Required work — Please reproduce each of the following records word for word.

Data provided —
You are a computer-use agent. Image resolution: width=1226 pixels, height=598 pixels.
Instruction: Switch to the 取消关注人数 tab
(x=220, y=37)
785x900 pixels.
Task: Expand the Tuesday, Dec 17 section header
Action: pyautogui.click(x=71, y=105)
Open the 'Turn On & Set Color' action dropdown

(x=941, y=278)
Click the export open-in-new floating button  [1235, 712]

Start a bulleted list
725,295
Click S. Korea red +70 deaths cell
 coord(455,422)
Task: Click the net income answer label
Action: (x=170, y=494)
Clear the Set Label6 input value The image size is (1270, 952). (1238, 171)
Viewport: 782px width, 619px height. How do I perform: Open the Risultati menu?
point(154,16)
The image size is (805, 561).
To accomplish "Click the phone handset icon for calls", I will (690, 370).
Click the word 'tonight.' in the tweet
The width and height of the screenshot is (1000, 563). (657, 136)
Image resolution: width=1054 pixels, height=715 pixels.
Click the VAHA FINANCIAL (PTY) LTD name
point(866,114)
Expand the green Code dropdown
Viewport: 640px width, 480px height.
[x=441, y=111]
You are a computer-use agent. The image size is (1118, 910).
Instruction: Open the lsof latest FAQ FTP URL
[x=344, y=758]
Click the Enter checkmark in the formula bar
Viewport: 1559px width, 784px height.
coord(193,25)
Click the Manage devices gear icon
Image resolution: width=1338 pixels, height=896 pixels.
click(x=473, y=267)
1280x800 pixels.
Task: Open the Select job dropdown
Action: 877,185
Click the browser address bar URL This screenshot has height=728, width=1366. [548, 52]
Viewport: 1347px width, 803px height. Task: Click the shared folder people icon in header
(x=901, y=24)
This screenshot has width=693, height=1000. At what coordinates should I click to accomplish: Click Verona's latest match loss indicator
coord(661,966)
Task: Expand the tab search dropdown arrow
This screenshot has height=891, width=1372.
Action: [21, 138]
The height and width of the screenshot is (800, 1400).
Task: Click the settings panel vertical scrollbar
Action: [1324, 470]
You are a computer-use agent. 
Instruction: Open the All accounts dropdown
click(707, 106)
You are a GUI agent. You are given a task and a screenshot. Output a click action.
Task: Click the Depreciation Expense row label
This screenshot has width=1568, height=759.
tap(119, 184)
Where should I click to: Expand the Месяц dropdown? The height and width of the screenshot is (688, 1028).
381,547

Expected answer —
You are a computer-use agent. Image resolution: width=1226 pixels, height=598 pixels.
Instruction: Switch to the 取消关注人数 tab
(x=220, y=37)
785x900 pixels.
Task: Expand the Tuesday, Dec 17 section header
Action: pyautogui.click(x=71, y=105)
Open the 'Turn On & Set Color' action dropdown

(x=941, y=278)
Click the export open-in-new floating button  [1235, 712]

Start a bulleted list
725,295
Click S. Korea red +70 deaths cell
 coord(455,422)
Task: Click the net income answer label
Action: (x=170, y=494)
Clear the Set Label6 input value The image size is (1270, 952). (1238, 171)
Viewport: 782px width, 619px height. How do I perform: Open the Risultati menu?
point(154,16)
The image size is (805, 561).
To accomplish "Click the phone handset icon for calls", I will (690, 370).
Click the word 'tonight.' in the tweet
The width and height of the screenshot is (1000, 563). (657, 136)
Image resolution: width=1054 pixels, height=715 pixels.
Click the VAHA FINANCIAL (PTY) LTD name
point(866,114)
Expand the green Code dropdown
Viewport: 640px width, 480px height.
[x=441, y=111]
You are a computer-use agent. The image size is (1118, 910).
Instruction: Open the lsof latest FAQ FTP URL
[x=344, y=758]
Click the Enter checkmark in the formula bar
Viewport: 1559px width, 784px height.
coord(193,25)
Click the Manage devices gear icon
Image resolution: width=1338 pixels, height=896 pixels.
click(x=473, y=267)
1280x800 pixels.
Task: Open the Select job dropdown
Action: 877,185
Click the browser address bar URL This screenshot has height=728, width=1366. [548, 52]
Viewport: 1347px width, 803px height. Task: Click the shared folder people icon in header
(x=901, y=24)
This screenshot has width=693, height=1000. At what coordinates should I click to accomplish: Click Verona's latest match loss indicator
coord(661,966)
Task: Expand the tab search dropdown arrow
This screenshot has height=891, width=1372.
Action: [21, 138]
The height and width of the screenshot is (800, 1400).
Task: Click the settings panel vertical scrollbar
Action: [1324, 470]
You are a computer-use agent. 
Instruction: Open the All accounts dropdown
click(707, 106)
You are a GUI agent. You are given a task and a screenshot. Output a click action.
Task: Click the Depreciation Expense row label
This screenshot has width=1568, height=759.
tap(119, 184)
Where should I click to: Expand the Месяц dropdown? The height and width of the screenshot is (688, 1028).
381,547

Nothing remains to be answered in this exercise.